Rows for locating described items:
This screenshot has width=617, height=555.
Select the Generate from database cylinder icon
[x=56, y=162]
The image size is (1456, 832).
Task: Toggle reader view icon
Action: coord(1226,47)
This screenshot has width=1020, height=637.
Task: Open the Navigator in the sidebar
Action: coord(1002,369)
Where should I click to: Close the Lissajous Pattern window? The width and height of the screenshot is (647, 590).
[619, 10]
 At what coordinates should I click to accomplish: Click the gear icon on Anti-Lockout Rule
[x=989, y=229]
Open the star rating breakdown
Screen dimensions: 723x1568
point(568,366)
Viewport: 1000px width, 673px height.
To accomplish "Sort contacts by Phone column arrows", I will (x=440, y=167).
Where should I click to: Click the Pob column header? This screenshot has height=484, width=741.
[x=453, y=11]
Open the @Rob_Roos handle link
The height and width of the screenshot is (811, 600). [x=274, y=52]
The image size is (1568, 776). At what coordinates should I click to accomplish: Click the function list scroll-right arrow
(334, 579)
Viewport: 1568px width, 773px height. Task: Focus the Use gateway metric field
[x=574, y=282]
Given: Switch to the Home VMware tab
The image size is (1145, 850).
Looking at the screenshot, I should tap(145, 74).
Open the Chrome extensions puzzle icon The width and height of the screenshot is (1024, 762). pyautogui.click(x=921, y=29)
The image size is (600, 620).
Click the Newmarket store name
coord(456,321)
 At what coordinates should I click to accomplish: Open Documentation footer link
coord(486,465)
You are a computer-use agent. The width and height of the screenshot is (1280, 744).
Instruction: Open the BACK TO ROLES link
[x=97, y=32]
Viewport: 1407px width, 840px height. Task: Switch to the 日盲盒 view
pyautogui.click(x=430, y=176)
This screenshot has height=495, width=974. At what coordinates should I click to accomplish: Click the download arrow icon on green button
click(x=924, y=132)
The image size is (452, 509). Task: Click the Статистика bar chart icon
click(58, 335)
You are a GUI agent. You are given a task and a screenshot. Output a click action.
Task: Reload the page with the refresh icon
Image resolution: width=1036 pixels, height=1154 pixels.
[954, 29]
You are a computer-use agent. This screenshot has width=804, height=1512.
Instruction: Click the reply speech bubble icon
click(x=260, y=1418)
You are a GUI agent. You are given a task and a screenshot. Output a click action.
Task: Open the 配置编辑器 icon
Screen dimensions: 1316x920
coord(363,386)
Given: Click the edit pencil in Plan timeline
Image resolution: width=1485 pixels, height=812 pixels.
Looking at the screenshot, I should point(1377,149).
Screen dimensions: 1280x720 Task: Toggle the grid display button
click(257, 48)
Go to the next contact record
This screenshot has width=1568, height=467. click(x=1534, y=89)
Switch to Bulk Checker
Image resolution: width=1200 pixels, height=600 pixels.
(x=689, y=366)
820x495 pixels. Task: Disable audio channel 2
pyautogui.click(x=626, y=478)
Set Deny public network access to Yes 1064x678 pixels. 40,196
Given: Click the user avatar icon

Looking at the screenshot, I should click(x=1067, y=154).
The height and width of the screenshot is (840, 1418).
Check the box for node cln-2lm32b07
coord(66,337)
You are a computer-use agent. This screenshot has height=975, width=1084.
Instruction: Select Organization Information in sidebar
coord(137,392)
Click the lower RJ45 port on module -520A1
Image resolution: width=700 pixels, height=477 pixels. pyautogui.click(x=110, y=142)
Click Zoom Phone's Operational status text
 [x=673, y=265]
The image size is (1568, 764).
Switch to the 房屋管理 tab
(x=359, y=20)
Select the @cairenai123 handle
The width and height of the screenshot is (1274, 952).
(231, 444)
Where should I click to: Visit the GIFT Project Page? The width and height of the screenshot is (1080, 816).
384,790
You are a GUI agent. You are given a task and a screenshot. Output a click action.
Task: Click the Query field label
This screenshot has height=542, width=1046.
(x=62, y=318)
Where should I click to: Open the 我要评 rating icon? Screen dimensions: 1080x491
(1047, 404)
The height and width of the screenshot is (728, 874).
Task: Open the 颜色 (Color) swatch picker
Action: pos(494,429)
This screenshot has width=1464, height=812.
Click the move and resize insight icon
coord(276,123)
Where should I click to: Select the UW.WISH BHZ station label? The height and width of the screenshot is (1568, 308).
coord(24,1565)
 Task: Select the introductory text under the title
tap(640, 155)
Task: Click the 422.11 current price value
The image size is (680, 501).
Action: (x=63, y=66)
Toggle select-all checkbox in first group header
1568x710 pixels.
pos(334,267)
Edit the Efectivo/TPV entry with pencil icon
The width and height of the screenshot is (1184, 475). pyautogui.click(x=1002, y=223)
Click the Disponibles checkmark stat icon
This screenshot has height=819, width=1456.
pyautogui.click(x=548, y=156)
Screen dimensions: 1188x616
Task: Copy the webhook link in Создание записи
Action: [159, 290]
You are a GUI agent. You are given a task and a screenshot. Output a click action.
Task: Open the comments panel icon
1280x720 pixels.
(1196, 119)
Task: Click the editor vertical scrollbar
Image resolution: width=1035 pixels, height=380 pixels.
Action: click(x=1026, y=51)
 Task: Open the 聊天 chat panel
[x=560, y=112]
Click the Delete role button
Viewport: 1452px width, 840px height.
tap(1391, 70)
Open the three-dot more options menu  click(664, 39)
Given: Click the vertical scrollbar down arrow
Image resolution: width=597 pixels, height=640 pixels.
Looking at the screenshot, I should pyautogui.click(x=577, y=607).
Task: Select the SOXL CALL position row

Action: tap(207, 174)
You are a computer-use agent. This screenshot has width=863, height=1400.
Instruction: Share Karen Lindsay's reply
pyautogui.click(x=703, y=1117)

=== TASK TO CARRY OUT ===
Locate each line in the rows above that contains the string "pencil", matching case exactly, and copy those lines in full.

=== EXPECTED OUTPUT ===
Given: Click the edit pencil in Plan timeline
Edit the Efectivo/TPV entry with pencil icon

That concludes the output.